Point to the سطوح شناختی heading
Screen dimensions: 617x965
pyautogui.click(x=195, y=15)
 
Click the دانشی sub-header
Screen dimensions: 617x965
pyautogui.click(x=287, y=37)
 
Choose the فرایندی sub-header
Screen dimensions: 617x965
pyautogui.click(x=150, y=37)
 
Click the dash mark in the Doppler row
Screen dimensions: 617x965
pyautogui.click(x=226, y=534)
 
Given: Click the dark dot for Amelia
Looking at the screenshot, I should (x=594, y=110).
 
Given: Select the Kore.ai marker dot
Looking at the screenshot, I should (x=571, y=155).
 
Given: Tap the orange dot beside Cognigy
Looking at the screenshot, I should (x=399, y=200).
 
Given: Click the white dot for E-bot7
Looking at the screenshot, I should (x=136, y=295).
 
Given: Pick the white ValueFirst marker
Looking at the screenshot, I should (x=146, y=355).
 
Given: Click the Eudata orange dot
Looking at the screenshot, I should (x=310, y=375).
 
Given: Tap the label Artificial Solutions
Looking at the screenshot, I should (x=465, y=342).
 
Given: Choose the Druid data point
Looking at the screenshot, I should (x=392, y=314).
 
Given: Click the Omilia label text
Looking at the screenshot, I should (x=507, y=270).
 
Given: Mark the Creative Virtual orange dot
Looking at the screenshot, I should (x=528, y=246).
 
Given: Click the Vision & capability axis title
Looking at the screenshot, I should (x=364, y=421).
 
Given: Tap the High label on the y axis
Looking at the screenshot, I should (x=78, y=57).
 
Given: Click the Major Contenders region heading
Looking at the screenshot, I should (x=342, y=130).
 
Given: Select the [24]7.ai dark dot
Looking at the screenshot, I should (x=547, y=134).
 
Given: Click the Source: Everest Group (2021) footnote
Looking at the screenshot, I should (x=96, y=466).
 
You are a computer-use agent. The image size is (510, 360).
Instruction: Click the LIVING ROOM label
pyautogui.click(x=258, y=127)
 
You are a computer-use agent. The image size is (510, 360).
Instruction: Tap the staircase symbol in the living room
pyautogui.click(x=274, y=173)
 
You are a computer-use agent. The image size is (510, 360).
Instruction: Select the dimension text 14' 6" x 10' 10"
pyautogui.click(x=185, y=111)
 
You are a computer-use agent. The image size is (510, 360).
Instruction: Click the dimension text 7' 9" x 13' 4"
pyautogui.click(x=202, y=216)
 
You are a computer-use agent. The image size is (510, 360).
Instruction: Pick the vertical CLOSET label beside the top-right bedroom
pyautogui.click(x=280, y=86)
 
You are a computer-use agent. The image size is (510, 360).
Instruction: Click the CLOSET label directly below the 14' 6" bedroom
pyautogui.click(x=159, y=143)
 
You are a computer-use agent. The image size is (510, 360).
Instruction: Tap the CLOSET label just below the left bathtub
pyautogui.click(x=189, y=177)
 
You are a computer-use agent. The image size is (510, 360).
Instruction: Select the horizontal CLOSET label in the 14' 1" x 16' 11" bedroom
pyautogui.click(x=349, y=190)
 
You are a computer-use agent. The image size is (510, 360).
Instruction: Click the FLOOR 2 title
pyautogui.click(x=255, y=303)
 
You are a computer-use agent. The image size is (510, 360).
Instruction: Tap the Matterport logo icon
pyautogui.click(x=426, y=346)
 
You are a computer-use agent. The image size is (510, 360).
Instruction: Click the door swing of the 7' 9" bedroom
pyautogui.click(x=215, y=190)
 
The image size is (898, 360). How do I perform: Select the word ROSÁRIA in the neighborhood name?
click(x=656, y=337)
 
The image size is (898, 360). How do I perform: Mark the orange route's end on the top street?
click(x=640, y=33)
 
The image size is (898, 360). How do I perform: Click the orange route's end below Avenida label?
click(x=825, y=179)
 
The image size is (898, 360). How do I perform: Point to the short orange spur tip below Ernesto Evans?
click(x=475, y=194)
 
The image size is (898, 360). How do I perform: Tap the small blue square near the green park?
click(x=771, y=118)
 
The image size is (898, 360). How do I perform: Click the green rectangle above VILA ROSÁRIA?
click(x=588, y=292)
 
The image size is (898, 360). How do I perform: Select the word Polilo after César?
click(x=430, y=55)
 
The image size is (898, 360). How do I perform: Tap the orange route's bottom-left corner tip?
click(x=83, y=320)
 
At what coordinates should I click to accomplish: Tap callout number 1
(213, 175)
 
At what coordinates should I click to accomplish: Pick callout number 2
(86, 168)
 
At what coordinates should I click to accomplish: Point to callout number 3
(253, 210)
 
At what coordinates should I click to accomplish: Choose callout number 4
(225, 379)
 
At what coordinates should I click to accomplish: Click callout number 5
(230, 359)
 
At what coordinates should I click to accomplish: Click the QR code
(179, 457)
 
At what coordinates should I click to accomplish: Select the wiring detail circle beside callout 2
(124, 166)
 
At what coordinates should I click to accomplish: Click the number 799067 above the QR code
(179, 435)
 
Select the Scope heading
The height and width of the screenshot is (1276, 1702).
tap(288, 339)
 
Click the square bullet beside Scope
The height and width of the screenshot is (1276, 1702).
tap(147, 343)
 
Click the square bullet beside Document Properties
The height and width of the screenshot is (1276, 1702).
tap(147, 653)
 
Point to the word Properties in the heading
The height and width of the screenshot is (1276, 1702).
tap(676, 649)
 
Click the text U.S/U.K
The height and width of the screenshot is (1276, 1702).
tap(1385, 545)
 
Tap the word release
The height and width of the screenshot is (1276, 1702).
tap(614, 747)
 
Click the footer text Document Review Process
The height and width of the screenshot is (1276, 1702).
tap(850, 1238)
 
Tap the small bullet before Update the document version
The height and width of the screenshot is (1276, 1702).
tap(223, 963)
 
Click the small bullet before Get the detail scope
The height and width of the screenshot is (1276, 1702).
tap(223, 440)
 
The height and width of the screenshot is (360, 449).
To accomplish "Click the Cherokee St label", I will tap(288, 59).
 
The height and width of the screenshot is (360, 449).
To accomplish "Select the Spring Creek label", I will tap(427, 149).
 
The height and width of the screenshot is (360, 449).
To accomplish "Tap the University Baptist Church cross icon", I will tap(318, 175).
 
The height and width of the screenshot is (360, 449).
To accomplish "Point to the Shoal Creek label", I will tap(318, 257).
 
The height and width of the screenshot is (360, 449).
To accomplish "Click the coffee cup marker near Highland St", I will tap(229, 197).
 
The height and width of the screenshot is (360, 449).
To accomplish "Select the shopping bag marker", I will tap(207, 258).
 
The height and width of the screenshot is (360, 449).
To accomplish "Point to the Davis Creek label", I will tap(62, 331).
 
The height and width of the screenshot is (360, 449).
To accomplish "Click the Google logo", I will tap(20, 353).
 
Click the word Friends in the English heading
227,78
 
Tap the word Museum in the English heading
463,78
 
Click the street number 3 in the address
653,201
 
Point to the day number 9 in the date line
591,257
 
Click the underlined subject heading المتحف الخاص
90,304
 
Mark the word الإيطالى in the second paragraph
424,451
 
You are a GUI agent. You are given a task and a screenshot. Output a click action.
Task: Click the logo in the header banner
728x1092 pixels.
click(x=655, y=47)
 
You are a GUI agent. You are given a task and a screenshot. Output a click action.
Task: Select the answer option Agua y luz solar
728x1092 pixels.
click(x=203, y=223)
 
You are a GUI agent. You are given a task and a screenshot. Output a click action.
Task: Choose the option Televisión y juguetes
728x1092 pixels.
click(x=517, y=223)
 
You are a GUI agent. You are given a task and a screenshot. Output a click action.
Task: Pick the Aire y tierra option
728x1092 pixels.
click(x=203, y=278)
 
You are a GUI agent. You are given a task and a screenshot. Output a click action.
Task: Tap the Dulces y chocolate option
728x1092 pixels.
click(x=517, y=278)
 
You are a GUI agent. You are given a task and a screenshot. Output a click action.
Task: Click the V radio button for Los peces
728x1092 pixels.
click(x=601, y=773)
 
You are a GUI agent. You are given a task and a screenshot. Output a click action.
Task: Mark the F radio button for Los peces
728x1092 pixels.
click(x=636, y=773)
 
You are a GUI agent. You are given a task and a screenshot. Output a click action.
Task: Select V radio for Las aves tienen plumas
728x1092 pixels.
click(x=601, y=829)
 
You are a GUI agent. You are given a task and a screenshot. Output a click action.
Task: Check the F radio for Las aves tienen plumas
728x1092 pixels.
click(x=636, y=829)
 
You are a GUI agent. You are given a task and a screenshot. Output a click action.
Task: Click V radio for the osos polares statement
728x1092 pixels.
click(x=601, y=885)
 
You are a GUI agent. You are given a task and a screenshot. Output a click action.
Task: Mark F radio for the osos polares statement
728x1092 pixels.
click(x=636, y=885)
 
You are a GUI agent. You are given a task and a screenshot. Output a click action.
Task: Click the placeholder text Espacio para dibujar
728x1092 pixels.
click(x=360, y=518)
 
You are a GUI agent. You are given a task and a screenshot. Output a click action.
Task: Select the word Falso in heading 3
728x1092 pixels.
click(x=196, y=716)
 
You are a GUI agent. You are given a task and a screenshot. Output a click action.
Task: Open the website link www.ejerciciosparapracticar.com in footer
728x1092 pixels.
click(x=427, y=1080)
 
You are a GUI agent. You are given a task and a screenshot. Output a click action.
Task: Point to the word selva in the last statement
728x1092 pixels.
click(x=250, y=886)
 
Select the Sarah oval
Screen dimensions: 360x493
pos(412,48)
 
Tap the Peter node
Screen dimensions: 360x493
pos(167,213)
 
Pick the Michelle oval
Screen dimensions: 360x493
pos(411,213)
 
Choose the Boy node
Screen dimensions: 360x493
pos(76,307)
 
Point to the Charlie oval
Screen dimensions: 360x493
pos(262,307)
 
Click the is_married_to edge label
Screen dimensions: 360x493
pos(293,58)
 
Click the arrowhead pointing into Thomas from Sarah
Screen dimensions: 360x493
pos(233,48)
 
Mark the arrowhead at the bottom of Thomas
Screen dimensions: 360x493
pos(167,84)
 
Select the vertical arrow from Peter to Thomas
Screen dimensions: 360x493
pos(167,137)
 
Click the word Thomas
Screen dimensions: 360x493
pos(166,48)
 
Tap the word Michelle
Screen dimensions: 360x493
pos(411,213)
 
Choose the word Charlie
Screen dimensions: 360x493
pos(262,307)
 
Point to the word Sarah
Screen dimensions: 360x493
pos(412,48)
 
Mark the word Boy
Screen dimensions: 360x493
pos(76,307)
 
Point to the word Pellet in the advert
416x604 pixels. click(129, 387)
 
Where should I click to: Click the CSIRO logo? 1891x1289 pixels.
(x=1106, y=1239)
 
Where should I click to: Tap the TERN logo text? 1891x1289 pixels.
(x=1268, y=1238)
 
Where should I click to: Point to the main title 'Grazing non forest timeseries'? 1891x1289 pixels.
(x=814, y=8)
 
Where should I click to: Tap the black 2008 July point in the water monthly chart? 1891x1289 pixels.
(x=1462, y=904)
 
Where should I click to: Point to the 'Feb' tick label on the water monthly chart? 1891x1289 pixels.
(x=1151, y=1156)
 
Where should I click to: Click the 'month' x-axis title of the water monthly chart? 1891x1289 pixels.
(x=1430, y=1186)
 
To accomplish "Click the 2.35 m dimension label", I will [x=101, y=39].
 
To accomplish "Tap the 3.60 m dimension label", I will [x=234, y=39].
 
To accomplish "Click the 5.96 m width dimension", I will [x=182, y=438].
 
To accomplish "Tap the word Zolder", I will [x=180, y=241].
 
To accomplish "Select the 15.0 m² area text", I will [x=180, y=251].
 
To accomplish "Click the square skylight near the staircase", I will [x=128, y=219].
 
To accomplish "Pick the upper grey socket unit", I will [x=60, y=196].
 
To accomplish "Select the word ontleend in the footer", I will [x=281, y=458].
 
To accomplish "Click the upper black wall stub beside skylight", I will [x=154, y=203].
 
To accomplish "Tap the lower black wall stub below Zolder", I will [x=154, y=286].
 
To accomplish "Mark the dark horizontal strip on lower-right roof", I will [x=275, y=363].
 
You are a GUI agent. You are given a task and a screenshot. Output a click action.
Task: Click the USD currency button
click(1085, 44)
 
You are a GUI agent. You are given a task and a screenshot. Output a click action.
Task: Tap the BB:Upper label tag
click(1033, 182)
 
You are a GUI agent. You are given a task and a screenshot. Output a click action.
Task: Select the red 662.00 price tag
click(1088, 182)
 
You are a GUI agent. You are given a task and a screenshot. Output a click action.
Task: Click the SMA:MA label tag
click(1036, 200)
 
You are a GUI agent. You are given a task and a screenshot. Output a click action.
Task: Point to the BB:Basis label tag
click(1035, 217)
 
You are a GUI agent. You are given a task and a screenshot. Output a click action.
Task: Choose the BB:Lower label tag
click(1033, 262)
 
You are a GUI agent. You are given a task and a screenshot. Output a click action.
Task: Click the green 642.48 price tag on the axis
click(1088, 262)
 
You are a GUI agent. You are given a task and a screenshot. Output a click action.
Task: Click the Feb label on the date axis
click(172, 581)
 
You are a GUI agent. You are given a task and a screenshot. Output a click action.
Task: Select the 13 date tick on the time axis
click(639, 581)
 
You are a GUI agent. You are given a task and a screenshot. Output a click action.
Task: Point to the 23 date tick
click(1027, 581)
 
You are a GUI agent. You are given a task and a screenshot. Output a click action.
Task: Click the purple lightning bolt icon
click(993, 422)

━━━

Exercise details: Render the lines above, from the line containing "At what coordinates should I click to accomplish: Click the QR" through the line containing "tap(147, 653)", inclusive, as a JSON list of strings with one string per line, omitting blank lines.

Expected answer:
[
  "At what coordinates should I click to accomplish: Click the QR code",
  "(179, 457)",
  "At what coordinates should I click to accomplish: Select the wiring detail circle beside callout 2",
  "(124, 166)",
  "At what coordinates should I click to accomplish: Click the number 799067 above the QR code",
  "(179, 435)",
  "Select the Scope heading",
  "The height and width of the screenshot is (1276, 1702).",
  "tap(288, 339)",
  "Click the square bullet beside Scope",
  "The height and width of the screenshot is (1276, 1702).",
  "tap(147, 343)",
  "Click the square bullet beside Document Properties",
  "The height and width of the screenshot is (1276, 1702).",
  "tap(147, 653)"
]